═══ Provided data
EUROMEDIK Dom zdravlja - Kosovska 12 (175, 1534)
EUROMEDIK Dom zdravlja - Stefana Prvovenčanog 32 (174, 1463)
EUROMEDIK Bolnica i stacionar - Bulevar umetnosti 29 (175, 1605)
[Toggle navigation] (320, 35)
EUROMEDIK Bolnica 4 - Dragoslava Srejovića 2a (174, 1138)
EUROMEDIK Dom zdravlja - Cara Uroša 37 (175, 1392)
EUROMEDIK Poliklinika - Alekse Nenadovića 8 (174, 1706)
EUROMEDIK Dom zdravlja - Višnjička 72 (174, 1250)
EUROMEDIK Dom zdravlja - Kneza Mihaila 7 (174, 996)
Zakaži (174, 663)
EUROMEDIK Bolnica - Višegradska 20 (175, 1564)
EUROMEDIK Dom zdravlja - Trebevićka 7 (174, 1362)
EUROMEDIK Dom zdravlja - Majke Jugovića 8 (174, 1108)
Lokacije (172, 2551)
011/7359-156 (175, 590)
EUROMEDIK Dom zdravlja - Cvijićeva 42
══════
═══ Provided data
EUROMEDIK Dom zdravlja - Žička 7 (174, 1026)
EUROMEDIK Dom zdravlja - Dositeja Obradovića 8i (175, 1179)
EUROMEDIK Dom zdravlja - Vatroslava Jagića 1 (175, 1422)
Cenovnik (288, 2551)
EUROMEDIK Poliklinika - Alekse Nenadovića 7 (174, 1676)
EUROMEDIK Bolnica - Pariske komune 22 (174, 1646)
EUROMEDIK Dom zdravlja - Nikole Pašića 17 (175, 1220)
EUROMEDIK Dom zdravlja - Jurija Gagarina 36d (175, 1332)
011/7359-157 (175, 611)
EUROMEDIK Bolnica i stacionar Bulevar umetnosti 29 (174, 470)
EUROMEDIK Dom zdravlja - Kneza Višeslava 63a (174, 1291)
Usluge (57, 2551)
══════
All lines above with the word "stacionar" need to be reported.

Written reply —
EUROMEDIK Bolnica i stacionar - Bulevar umetnosti 29 (175, 1605)
EUROMEDIK Bolnica i stacionar Bulevar umetnosti 29 (174, 470)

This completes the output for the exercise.